The ankle-brachial index (ABI) is an indicator of peripheral artery disease (PAD). The aim of this study was to assess the association between PAD, measured with the ABI, and cognitive function in persons with overweight or obesity and metabolic syndrome.

Methods

Cross-sectional study conducted with baseline data from the PREDIMED-Plus study, which included 4898 participants (after exclusion of those without ABI measurements) aged between 55 and 75 years, and with overweight or obesity and metabolic syndrome. At the baseline assessment, we measured the ABI with a standardized protocol and assessed the presence of other cardiovascular risk factors (eg, diabetes, dyslipidemia, hypertension). Cognitive function was evaluated using several tests validated for the Spanish population (mini-mental state examination [MMSE], phonological and semantic verbal fluency test, WAIS-III working memory index [WMI], parts A and B of the trail making test (TMT), and clock drawing test). Generalized linear models were used to assess the association between the ABI and cognitive function.

Results

Among the participants, 3.4% had PAD defined as ABI ≤ 0.9, and 3.3% had arterial calcification defined as ABI ≥ 1.4. PAD was associated with age, systolic blood pressure and obesity indicators, while arterial calcification was also associated with obesity and diabetes. No significant associations were observed between cognitive function and ABI or PAD.

Conclusions

In our sample, the presence of PAD increased with age, blood pressure, and obesity. No significant association was observed between ABI, PAD, or cognitive function.

Keywords:
Peripheral artery disease
Cognitive function
Ankle-Brachial Index
Cross-sectional study
Metabolic syndrome
Abbreviations:
ABI
PAD
SBP
Resumen
Introducción y objetivos

El índice tobillo-brazo (ITB) es un indicador de enfermedad arterial periférica (EAP). El objetivo de este estudio es evaluar la asociación entre la EAP medida con el ITB y el rendimiento cognitivo de individuos con sobrepeso u obesidad y síndrome metabólico.

Métodos

Estudio transversal realizado con los datos basales del estudio PREDIMED-Plus, en el que se incluyó a un total de 4.898 participantes (tras excluir a aquellos sin medición de ITB) de entre 55 y 75 años, con sobrepeso u obesidad y síndrome metabólico. En la visita basal se midió el ITB según un protocolo estandarizado, así como otros factores de riesgo cardiovascular (diabetes mellitus, dislipemia e hipertensión arterial, entre otros). Para la evaluación del rendimiento cognitivo, se aplicaron diferentes pruebas validadas en población española (Mini-mental Test, test de fluencia verbal semántica y fonológica, test de valoración de memoria de trabajo, test del trazo y test del reloj).

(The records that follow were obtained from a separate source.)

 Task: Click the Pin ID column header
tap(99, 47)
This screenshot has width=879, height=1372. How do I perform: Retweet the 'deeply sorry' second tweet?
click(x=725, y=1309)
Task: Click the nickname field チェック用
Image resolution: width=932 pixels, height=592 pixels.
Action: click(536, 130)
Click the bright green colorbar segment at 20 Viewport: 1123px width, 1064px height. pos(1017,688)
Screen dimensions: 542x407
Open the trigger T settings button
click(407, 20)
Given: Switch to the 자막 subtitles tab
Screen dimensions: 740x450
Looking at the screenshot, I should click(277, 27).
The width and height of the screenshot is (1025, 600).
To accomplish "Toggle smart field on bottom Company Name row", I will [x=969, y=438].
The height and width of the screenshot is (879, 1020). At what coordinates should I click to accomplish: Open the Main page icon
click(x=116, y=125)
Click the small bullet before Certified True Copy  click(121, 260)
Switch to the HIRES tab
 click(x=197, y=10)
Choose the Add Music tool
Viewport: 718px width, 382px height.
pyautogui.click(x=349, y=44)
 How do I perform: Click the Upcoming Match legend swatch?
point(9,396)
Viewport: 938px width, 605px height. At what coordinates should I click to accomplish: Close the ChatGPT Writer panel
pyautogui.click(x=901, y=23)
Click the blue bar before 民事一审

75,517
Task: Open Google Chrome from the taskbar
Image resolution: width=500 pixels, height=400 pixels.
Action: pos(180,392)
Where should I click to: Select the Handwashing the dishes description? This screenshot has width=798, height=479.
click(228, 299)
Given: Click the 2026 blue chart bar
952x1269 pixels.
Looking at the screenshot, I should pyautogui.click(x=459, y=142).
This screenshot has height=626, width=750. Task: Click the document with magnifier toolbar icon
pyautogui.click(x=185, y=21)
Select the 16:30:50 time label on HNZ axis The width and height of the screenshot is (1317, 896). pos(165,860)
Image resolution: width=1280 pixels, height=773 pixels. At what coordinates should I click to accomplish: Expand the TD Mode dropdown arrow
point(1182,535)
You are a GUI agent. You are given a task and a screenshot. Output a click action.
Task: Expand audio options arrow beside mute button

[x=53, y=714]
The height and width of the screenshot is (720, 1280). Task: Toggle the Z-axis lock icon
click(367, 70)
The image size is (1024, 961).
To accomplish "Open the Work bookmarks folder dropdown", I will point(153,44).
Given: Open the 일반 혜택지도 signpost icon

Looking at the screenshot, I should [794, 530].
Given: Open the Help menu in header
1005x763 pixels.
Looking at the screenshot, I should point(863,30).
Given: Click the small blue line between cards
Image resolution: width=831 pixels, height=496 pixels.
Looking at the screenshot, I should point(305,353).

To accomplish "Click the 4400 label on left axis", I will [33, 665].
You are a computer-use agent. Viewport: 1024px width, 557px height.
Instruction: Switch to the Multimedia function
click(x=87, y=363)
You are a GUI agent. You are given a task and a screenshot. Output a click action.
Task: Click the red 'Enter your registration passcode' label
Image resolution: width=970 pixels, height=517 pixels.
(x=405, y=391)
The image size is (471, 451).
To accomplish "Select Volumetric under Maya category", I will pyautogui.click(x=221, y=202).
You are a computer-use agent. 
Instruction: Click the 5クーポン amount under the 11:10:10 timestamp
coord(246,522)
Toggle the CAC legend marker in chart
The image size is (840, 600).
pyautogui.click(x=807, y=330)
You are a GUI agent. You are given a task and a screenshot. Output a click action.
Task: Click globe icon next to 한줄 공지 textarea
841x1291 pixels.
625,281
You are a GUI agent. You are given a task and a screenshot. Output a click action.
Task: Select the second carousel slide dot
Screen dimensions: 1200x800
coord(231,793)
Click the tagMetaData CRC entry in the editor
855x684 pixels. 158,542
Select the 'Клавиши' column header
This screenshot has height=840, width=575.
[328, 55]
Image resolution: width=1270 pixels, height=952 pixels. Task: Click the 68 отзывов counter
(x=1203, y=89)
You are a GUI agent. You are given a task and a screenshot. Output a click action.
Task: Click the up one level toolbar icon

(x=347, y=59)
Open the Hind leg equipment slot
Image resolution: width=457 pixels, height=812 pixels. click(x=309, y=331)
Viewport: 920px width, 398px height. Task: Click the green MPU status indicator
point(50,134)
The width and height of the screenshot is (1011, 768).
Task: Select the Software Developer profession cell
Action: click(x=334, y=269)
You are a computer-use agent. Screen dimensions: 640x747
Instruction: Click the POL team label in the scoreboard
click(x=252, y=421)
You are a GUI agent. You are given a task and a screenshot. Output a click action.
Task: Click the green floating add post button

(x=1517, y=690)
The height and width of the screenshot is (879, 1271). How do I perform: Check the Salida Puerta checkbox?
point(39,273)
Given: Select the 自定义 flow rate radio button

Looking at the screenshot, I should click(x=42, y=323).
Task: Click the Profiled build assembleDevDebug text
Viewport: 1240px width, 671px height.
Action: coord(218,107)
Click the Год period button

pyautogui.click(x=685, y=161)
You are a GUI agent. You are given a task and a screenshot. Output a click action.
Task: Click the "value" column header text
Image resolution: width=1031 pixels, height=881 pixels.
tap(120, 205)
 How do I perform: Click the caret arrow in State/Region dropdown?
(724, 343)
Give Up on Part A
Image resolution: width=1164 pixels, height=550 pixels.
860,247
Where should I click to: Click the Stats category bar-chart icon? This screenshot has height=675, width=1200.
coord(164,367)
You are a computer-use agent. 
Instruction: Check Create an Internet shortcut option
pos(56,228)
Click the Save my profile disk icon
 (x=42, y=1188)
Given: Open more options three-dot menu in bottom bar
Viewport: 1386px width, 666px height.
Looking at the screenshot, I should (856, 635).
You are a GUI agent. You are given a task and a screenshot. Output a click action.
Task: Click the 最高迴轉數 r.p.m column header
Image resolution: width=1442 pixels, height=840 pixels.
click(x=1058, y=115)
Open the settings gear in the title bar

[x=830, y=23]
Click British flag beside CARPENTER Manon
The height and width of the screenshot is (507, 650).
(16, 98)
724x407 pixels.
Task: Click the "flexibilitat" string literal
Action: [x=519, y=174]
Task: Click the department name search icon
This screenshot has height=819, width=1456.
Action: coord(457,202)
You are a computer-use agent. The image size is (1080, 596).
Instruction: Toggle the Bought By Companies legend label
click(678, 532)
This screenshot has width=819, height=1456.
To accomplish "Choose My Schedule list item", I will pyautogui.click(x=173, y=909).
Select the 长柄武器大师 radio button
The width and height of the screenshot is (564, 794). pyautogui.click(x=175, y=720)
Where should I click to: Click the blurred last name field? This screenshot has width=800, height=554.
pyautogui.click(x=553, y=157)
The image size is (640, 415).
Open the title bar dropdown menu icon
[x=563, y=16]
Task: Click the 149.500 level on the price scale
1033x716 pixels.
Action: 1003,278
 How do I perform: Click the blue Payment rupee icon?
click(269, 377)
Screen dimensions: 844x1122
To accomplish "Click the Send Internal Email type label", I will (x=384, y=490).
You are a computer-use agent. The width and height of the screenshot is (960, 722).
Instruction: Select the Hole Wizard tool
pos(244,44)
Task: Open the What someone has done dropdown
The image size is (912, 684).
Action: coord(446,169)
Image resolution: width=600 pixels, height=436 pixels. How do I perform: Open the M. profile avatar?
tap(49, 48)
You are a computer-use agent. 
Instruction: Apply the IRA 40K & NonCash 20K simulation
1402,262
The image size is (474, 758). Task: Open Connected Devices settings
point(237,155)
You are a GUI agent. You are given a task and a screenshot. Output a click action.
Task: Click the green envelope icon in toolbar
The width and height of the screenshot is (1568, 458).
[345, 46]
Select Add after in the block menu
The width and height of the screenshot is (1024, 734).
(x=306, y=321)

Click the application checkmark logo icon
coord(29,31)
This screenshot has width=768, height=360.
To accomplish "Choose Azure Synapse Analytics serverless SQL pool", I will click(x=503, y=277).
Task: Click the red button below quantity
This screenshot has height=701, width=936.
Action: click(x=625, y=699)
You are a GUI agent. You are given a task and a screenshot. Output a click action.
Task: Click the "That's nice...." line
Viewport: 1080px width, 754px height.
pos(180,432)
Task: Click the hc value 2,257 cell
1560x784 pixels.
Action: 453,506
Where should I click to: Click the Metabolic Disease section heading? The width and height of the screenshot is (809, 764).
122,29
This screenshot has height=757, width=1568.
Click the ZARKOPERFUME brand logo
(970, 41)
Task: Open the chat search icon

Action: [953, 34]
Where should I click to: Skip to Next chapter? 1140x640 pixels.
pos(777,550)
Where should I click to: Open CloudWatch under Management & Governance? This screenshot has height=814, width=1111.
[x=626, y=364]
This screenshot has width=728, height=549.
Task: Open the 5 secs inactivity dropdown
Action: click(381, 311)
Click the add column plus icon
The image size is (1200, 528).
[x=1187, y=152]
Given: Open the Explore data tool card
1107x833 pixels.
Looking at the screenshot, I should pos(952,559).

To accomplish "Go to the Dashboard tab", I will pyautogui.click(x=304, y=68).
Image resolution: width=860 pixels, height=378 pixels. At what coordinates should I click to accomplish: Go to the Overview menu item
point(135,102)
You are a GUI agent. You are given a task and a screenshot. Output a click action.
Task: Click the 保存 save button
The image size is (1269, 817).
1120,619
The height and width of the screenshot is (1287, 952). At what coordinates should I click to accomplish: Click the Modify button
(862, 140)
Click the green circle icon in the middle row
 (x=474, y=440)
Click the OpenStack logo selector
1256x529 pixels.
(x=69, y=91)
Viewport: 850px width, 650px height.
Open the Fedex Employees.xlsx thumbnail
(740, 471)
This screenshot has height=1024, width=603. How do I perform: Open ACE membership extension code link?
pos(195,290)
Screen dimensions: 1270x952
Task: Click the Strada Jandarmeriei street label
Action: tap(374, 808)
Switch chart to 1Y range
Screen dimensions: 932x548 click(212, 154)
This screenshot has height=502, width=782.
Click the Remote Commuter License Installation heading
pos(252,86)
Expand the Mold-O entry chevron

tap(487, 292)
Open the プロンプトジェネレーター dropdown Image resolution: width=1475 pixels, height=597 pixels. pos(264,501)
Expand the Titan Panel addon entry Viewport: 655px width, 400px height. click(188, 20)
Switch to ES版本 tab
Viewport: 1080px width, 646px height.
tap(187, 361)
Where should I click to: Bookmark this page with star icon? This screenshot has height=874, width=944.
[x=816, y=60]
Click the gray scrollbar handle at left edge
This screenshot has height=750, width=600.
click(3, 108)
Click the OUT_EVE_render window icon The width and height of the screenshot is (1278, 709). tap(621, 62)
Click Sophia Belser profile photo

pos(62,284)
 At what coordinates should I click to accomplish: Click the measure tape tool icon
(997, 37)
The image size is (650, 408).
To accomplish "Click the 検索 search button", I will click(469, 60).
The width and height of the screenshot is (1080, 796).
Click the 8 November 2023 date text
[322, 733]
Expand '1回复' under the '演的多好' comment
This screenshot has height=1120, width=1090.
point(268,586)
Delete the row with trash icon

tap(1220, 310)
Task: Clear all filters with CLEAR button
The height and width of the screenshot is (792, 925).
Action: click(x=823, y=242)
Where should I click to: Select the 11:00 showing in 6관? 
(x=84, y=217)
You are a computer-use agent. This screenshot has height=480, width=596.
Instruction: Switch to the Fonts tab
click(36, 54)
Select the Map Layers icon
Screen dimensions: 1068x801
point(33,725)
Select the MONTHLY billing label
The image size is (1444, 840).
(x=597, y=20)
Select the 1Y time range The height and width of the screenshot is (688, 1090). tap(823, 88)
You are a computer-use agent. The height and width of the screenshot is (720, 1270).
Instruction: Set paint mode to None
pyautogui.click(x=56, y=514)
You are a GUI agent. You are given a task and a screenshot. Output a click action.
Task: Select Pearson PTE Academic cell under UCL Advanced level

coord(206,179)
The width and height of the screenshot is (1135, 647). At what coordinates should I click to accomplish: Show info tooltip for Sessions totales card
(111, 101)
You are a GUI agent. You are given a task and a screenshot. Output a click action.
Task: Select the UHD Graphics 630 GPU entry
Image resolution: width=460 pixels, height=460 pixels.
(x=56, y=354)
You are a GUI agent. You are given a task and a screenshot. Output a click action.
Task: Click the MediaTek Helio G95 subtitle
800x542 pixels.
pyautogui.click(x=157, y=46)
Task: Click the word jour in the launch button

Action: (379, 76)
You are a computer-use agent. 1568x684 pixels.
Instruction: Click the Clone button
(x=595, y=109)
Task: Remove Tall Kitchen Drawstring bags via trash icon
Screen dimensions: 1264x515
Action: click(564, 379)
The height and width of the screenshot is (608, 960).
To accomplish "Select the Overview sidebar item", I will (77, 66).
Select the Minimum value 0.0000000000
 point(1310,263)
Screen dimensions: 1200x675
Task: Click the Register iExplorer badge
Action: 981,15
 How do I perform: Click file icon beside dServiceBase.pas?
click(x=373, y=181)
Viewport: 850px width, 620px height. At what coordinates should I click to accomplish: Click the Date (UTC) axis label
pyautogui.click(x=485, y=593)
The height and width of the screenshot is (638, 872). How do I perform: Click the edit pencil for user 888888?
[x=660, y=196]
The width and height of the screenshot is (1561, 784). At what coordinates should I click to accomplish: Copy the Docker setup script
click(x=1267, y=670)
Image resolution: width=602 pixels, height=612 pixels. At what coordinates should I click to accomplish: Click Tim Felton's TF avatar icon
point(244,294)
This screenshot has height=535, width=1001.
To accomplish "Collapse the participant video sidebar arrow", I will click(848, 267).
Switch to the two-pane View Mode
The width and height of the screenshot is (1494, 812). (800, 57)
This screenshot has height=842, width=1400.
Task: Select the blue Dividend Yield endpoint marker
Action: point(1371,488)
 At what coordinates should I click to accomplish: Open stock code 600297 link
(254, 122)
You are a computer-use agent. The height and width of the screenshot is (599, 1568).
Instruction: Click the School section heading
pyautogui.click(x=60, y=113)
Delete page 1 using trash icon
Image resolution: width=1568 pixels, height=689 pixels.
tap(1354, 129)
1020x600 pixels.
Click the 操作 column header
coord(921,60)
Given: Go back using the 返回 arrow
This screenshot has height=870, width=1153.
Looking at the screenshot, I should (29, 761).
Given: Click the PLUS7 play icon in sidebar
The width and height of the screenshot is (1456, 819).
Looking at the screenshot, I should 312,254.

Para evaluar la asociación entre el ITB y el rendimiento cognitivo, se utilizaron modelos lineales generalizados.

Resultados

El 3,4% de los participantes tenían EAP, definida por un ITB ≤ 0,9, y un 3,3%, calcificación arterial definida por un ITB ≥ 1,4. La EAP se asoció con la edad, la presión arterial sistólica y los indicadores de obesidad, mientras que la calcificación arterial se asoció también con obesidad y diabetes. Entre el rendimiento cognitivo y el ITB o la EAP, no se observaron asociaciones significativas.

Conclusiones

En nuestra muestra la EAP aumenta con la edad, la presión arterial y los indicadores de obesidad. No se observa una asociación significativa entre el ITB, la EAP y el rendimiento cognitivo.

Palabras clave:
Enfermedad arterial periférica
Deterioro cognitivo
Índice tobillo-brazo
Estudio transversal
Síndrome metabólico
Full Text
Introduction

According to the World Health Organization, noncommunicable diseases and mental disorders are 2 of the greatest threats to health and development worldwide.1

Cognitive impairment is a public health problem with enormous social repercussions in terms of loss of quality of life and economic burden.2 Between 5.2% and 16.3% of the Spanish population have mild cognitive impairment (MCI), but the rates for men and women older than 85 years are considerably higher, at 22% and 30%.3 Moreover, 10% to 20% of people aged 65 years or older have signs of early MCI.4 MCI is a slow process characterized by evident signs of cognitive decline for decades and eventual loss of independence and death.5 The greatest challenge is thus to identify at-risk individuals who could benefit from early prevention and treatment. There is evidence that cerebrovascular disease is associated with cognitive impairment.6 In addition, cardiovascular risk factors such as hypertension, dyslipidemia, and diabetes mellitus have been linked to both cognitive impairment and atherosclerotic disease.7–9 Fewer studies have analyzed the link between atherosclerosis and cognitive impairment and they have reported conflicting findings.6,10,11

The ankle-brachial index (IBI), defined as the ratio between systolic blood pressure (SBP) in the ankle and in the brachial artery, is a predictor of cardiovascular risk.7 The index was originally proposed for the noninvasive diagnosis of peripheral arterial disease (PAD), but it has since been shown to be a practical, affordable, and well-received alternative for systemic atherosclerosis.12

A low ABI (≤0.9), a sign of PAD, is predictive of vascular events.13 In terms of the association between vascular events and cognitive impairment, many observational studies,14 though not all,15,16 have reported an association between a low ABI and progressive cognitive impairment.17,18

Early assessment of cognitive function in patients with a low ABI might therefore provide useful information on susceptibility to cognitive impairment and help prevent later health problems that could affect quality of life.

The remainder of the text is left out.